Researchers have identified five genetic variants that increase the risk of becoming nearsighted the longer a person stays in school. A team led by Jeremy Guggenheim of Cardiff University, UK, published these results on November 17 in an open access journal. PLOS Genetics.
Myopia is associated with a number of eye diseases, making it the leading cause of permanent vision loss in the elderly. However, people often become myopic in childhood, and the condition appears to be the result of a combination of genetics, too little time spent outdoors, and years of education. Genetic studies have identified more than 450 genetic variants associated with an increased risk of myopia, but some increase the risk specifically in people with lifestyle factors. In the new study, researchers used genetic and health data from more than 340,000 participants of European descent. They conducted a genome-wide study to identify genetic variants that make people more susceptible to developing myopia when combined with intensive schooling.

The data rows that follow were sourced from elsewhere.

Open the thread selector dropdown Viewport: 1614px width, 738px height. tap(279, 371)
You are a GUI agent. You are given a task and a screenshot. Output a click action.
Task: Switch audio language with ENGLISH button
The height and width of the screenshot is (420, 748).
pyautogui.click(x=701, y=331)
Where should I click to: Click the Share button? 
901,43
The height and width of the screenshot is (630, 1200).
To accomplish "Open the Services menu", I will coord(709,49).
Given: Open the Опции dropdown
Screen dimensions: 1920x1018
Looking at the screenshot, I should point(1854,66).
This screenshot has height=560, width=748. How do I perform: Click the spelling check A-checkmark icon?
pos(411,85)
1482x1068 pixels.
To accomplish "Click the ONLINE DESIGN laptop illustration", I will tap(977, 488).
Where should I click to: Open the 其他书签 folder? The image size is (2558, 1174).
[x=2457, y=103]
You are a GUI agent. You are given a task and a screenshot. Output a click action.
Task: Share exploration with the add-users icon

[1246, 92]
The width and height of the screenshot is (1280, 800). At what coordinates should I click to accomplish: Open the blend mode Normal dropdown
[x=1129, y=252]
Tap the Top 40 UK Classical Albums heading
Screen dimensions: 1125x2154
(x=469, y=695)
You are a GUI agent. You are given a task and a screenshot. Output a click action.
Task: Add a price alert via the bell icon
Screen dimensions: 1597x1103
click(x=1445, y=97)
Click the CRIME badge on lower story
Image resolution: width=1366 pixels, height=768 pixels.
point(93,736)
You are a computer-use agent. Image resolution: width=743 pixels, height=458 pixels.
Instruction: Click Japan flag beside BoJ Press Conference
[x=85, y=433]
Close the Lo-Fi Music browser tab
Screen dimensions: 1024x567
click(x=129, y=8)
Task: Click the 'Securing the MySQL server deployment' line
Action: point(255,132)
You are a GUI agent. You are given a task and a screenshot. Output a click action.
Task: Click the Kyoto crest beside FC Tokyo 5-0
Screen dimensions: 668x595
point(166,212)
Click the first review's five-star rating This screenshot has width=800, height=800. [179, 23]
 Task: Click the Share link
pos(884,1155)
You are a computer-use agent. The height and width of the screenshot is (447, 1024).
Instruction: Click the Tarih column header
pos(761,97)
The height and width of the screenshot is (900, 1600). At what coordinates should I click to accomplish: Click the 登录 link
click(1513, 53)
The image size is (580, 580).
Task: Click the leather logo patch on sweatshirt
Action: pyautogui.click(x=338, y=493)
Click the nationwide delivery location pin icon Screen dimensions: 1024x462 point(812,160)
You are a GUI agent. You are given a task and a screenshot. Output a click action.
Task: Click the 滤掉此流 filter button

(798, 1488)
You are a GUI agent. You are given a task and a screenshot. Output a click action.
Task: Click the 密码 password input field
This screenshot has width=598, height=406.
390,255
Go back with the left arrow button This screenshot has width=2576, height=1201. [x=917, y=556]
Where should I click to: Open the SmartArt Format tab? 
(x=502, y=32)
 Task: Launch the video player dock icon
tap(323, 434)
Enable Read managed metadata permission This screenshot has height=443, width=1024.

The study found five genetic variants that progressively increased people’s risk of developing nearsightedness the more time they spent in school – especially for people who had a university-level education. Three of these variants were previously unknown, while two were found in studies of East Asian cohorts, where about 80% of children become myopic. For comparison, in the West, myopia develops in about 30% of children. The researchers said the findings provide new insight into the biological pathways that cause myopia, but more research is needed to understand how these pathways interact with lifestyle factors to cause the condition.
Guggenheim adds, “Myopia not only requires the use of glasses or contact lenses, but is also the leading cause of vision loss that cannot be corrected. Building on our previous research linking education and myopia, the new study identifies 5 genes associated with the development of myopia, the effects of which are amplified by additional years spent in education.”